In these examples I’m trying to share a range of things to demonstrate the capabilities of AI. The real point is that we seem to be moving from searching to asking a machine to actually connect the dots for us. I won’t call it thinking, but it sure seems like thinking. Compare and contrast, analyze, review, write all are functions it does well. Not only write, but write as if I’m 8 years old. Give me ten instructional strategies to teach reading comprehension to 10 year old children. Create an outline for a leadership series for new principals and away it goes. Make the outline for highly experienced principals, and there is a different and more detailed list. These early explorations have me wondering how the move to automation will go beyond routine manual skills and into analytical skills.

I encourage you to take a look at ChatGPT through the lens of how these tools might enhance or contribute to our daily work.
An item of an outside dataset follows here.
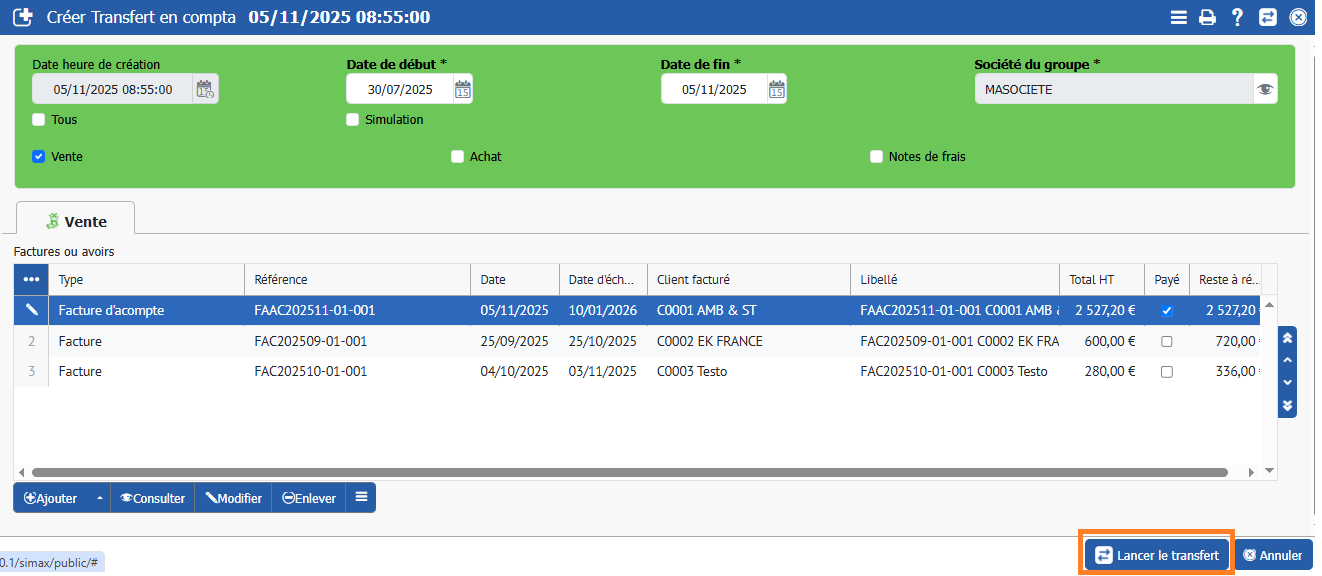1322x576 pixels.
Task: Open the help question mark icon
Action: pos(1237,17)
Rather than leap to the conversations of plagiarism and banning, or how this is the destruction of thinking, how might artificial intelligence elevate the human condition and raise the bar for our own critical thinking, creativity and innovation?
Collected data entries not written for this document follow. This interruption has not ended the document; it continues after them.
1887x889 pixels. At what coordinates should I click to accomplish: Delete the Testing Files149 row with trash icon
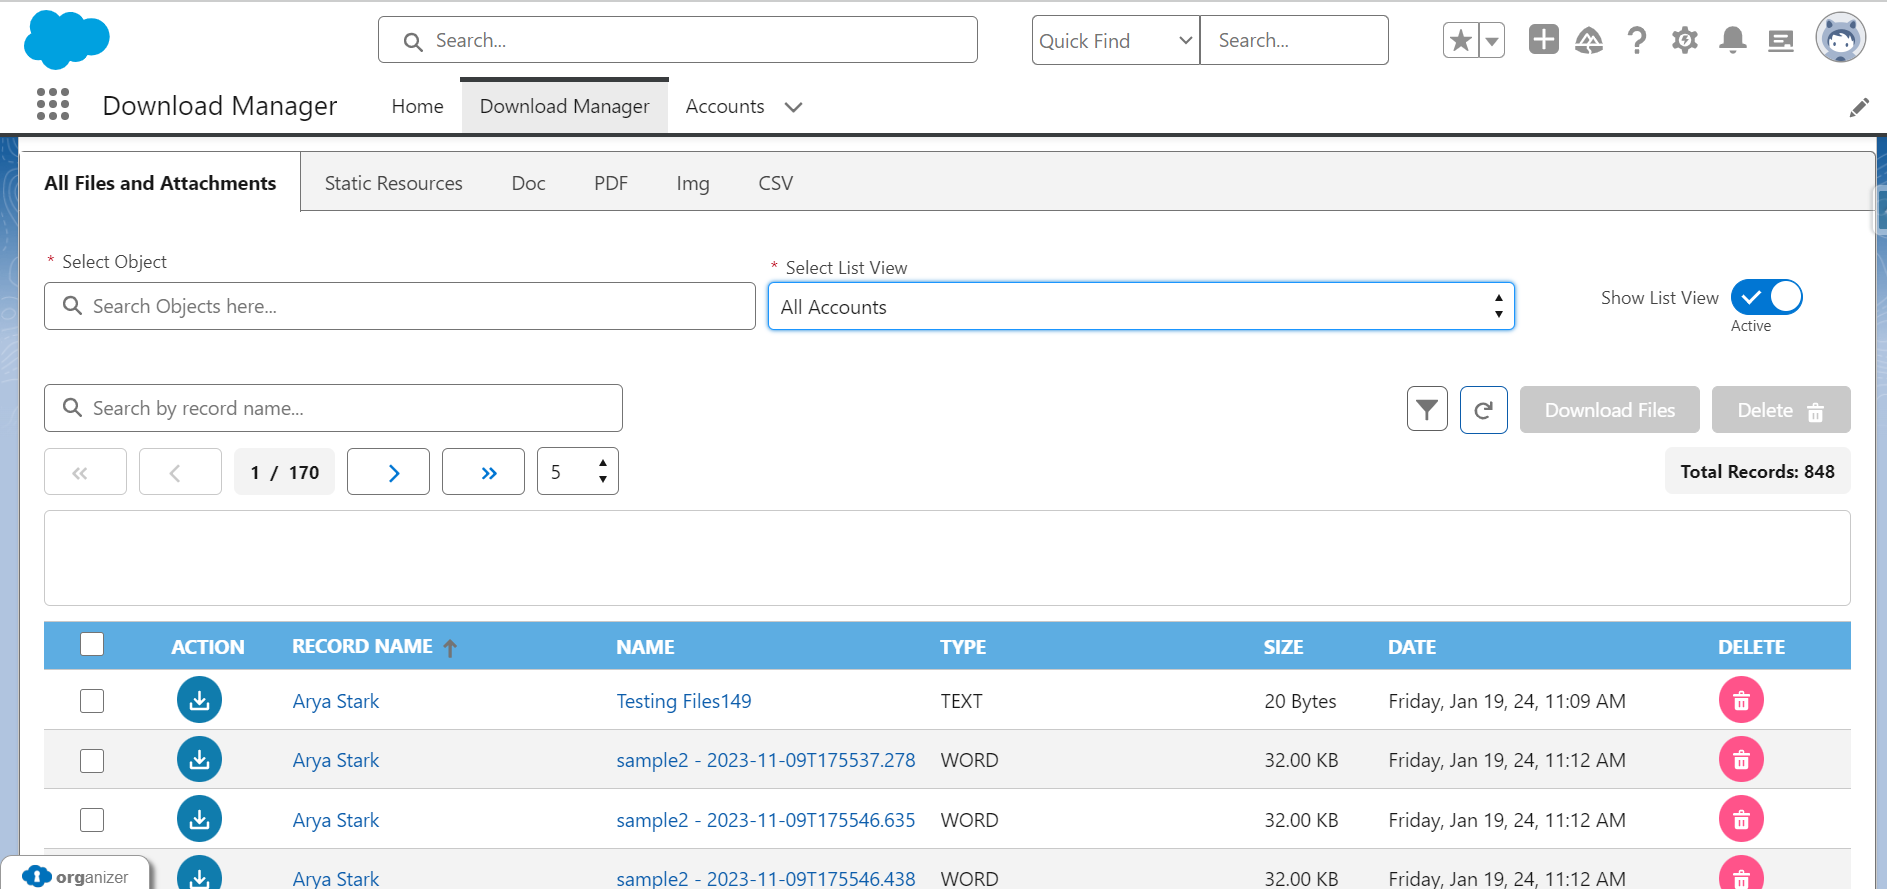tap(1740, 700)
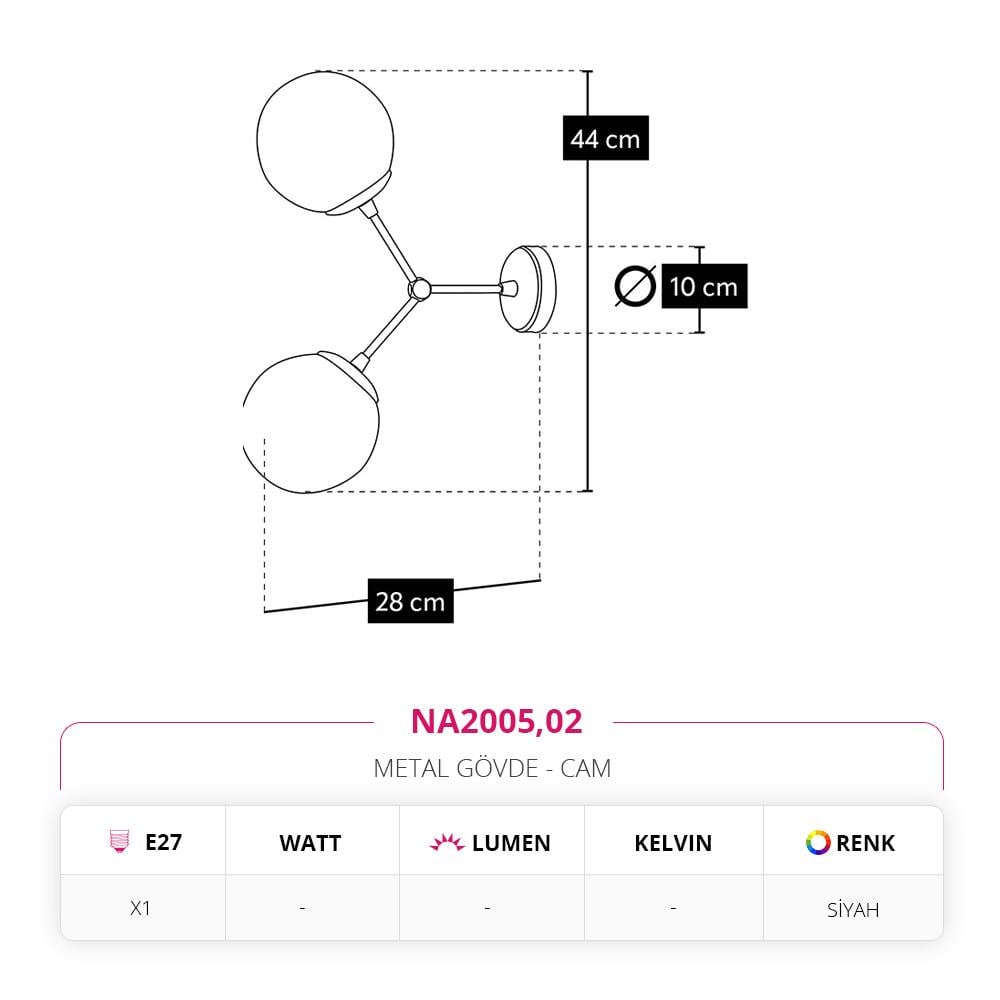Click the SİYAH color value cell

click(853, 909)
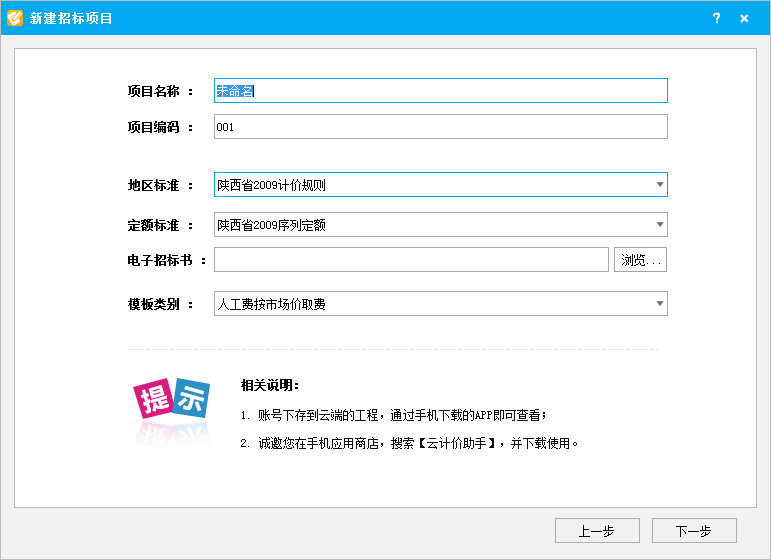Screen dimensions: 771x560
Task: Proceed with the 下一步 button
Action: point(694,531)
Without a doubt, with Microsoft’s reported $10B investment in AI and the launch of Bing with embedded AI already here, the search wars between Google and Microsoft are well underway. We’ll all stand by and watch, but there’s a different story going on in the background. This story is not only about the implications for automation and AI in the workplace, but what does the future of employment look like and if most of the jobs requiring “only” a high school diploma are outsourced to these tools, where do these kids go who are not university or post-secondary bound? Let’s hope we’re having this conversation sooner rather than later. In the meantime, I’ll ask ChatGPT what it thinks.